Montag, 5. September 2016 (anfangs bedeckt, dann sonnig, 21 Grad, schöner Herbsttag, Hochwasser 16.22 Uhr), Dithmarscher Speicherkoog, Wöhrdener Loch, Odinsloch, Kronenloch, 9 bis 16 Uhr
Gestern wurden Mornellregenpfeifer am Wöhrdener Loch gesichtet! Da bietet sich doch eine Nachsuche an. Die Schlechtwetterfront hat sich aufgelöst und für die ganze Woche wird schönes Wetter vorhergesagt. Ich radle die Deichstraße nach Süden zum Wöhrdener Loch. Auf einem Zaun haben sich Rauchschwalben, Mehlschwalben und Uferschwalben (Bild) versammelt. Letztere erkenne ich an dem braunen Federkleid. Als ich das Wöhrdener Loch erreiche, überlege ich, wo ich die Mornellregenpfeifer suchen soll. Ab Ende Juli räumen Mornellregenpfeifer ihre Brutplätze in den skandinavischen Fjäll- und Tundrengebieten. Viele der europäischen Vögel fliegen im August bzw. September nonstop in die nordafrikanischen Winterquartiere, aber manche legen auf ihren traditionellen Zugrouten auch eine Rast ein. Abgeerntete Felder oder kurzrasige Wiesen sind beliebte Rastplätze. In Bayern sind zum Beispiel die auf Anhöhen gelegenen, frisch umbrochenen Ackerflächen bei Seligenstadt (nähe Würzburg) ein bekannter Rastplatz. Anfang Oktober wurde auch bei Landshut ein Mornellregenpfeifer entdeckt. Ich stehe nun vor der weiten Marschlandschaft und hoffe den ca. 20 bis 24 Zentimeter großen Vogel zu finden. Ist nicht so einfach. In weiter Ferne sehe ich erstmal einen Birder am Straßenrand stehen. Den könnte ich doch mal fragen. Und – ich habe Glück – der nette Herr hat die Mornellregenpfeifer im Visier. Es sind insgesamt sechs diesjährige Mornellregenpfeifer (einige davon auf den Bildern), die sich auf der Wiese aufhalten. Anhand des langen, im Nacken zusammenlaufenden hellen Überaugenstreifs und dem weißen Brustband kann man sie bestimmen. Aufmerksam beobachten sie die Umgebung. Manchmal läuft einer schnell und geduckt über das Gras, bleibt stehen, pickt etwas auf und stellt sich dann wieder in die Beobachterpose. Ich kann sie lange und schön sehen und den Standort der Vögel auch gleich an drei Hamburger Birder weitergeben. Die nächsten Tage hatte ich kein Glück mehr und ich habe die Mornellregenpfeifer nicht mehr gefunden, aber bis Mittwoch wurden sie von anderen Vogelbeobachtern noch gesehen.

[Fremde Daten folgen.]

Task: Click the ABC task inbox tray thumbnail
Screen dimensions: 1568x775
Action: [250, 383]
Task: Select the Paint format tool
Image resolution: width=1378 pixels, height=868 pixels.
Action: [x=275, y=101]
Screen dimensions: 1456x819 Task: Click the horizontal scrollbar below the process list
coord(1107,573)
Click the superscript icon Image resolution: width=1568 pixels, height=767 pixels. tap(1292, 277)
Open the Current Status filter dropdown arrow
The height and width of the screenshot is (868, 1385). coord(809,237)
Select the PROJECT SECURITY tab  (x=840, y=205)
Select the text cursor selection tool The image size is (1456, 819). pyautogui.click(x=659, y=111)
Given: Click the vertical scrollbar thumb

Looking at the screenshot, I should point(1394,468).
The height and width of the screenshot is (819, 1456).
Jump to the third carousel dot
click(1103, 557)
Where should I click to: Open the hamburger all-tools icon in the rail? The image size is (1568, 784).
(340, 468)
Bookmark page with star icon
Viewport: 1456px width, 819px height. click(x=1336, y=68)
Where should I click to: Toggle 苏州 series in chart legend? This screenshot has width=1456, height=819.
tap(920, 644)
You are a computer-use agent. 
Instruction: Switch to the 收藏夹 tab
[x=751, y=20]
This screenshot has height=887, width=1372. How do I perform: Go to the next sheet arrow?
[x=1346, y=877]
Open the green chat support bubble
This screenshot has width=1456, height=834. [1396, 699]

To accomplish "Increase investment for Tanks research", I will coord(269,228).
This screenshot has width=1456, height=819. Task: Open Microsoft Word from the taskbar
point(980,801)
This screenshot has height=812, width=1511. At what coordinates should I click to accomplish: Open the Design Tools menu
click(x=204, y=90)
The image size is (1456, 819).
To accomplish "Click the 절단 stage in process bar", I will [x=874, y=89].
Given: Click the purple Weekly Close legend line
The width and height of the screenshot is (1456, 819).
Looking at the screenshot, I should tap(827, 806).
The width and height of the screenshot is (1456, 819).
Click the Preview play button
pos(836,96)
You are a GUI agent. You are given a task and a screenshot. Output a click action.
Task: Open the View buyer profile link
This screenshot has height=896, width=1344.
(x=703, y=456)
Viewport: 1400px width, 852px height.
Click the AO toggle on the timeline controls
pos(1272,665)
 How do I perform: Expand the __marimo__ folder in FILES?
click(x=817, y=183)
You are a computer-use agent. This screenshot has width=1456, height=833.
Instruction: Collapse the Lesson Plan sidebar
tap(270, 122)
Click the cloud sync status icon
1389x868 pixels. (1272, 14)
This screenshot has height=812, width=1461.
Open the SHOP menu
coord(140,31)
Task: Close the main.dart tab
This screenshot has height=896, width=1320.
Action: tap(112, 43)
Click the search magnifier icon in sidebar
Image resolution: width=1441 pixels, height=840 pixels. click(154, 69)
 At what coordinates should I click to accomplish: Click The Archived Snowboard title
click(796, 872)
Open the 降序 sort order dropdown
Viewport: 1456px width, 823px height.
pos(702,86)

Nach diesem schönen Erlebnis radle ich weiter nach Süden zum Odinsloch (Bild). Die kleinen Seen liegen direkt neben der Straße. Einer der Hamburger Vogelbeobachter winkt mir schon heftig zu. Ein Teichwasserläufer (Bild) wurde entdeckt. Als ich vom Fahrrad absteige, fliegt der Vogel leider etwas nach hinten ab. Den in Mitteleuropa sehr seltenen Vogel habe ich erst einmal im September 2014 am Neusiedler See (> Artikel) gesehen. Deshalb ist meine Freude sehr groß. Der grau-weiße Vogel mit seinen sehr langen Beinen und dem dünnen, geraden Schnabel lebt zur Brutzeit in den Steppenzonen Osteuropas. Er überwintert in Afrika südlich der Sahara. Ziemlich nah kann ich auch noch einen Steinschmätzer (Bild) und einen Flussuferläufer (Bild) am Ufer entlang laufen sehen.
Mein Tour führt mich weiter nach Süden, an einem Campingplatz vorbei bis zum Meldorfer Hafen. Von dort sind es noch ca. 1,5 Kilometer landeinwärts bis zu einem kleinen Parkplatz auf dem sich der Beobachtungsturm Kronenloch (Bild) befindet. Es ist mittlerweile 13 Uhr und der Blick vom Turm geht nach Süden, das heißt dass die Sonne ziemlich blendet. Aber es ist ein schöner Platz mit weiter Sicht auf das Kronenloch und die kleine Sandbank. Überwiegend Kiebitze, aber auch Sandregenpfeifer, einige Dunkle Wasserläufer, Alpenstrandläufer, Sichelstrandläufer (Bild) und Kampfläufer (Bild) machen hier Rast. Und zu meiner Überraschung finde ich auch hier einen Teichwasserläufer (Bilder). Ob das der gleiche Vogel ist, den ich am Odinsloch gesehen habe, kann ich nicht eindeutig sagen. Laut Ornitho-Portal sind in dieser Woche ein einziges Mal zwei Teichwasserläufer gleichzeitig gesehen worden.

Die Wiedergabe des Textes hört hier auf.